Sundaram Mutual Fund’s (MF’s) proposal to side-pocket debentures of Dewan Housing Finance Corporation (DHFL) nearly 90 days after the ‘credit event’ had led to confusion among other fund houses, as the mechanism could not be invoked even a day after the credit event unless the regulator agreed to a one-time relaxation.
Sundaram MF, however, on Wednesday night issued a note to clarify that it won’t be going ahead with the move as it was not in line with the norms laid down by the Securities and Exchange Board of India (Sebi).
“Some fund houses have been asking Sebi to allow them one-time relaxation to side-pocket DHFL papers. But as the credit event as defined by the regulator has already lapsed, we are unable to side-pocket it. So, Sundaram MF’s proposal came as a surprise,” said senior executive of a fund house.
After the recent board meeting, Sebi Chairman Ajay Tyagi said, “Side-pocketing guidelines were introduced in December. It is not mandatory and MFs know how to go about it. They don’t need any guidance. I have nothing to say on a specific case.” Tyagi was responding to a question on allowing relaxation to MFs to use side-pocket in the case of DHFL.

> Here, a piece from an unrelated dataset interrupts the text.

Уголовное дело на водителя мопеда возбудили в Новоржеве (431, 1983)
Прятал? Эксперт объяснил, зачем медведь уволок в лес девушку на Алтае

According to Sebi’s December circular, a credit event is when a company’s debt papers are downgraded to below-investment grade. The non-convertible debentures (NCDs) held by Sundaram MF were downgraded from ‘BBB-’ (investment grade) to ‘D’ or default grade on June 5, 2019. Sebi’s norms indicate that the decision to side-pocket has to be taken on this day of the credit event.
However, Sundaram MF in an earlier notice had mentioned August 16, 2019 — the date of default — and didn’t make any mention of the date of downgrade to below-investment grade. The segregated portfolio was to come into effect on August 30, 2019.
In the same note, Sundaram MF also disclosed it had fully written off Rs 52.2 crore of interest and principal related to DHFL NCDs held in its schemes. The move followed DHFL’s default on certain NCDs that matured on August 16. Four schemes of the fund house had exposures to the debentures of the troubled housing finance company. These included Sundaram short-term debt fund, low-duration fund, short-term credit risk fund, and debt-oriented hybrid fund.
Overall, 160 MF schemes were exposed to DHFL as of May-end, with the industry’s aggregate exposure at Rs 4,200 crore. In June, the entire industry took sharp markdowns on DHFL exposures after rating agencies downgraded the firm’s debt papers to ‘D’ following a default.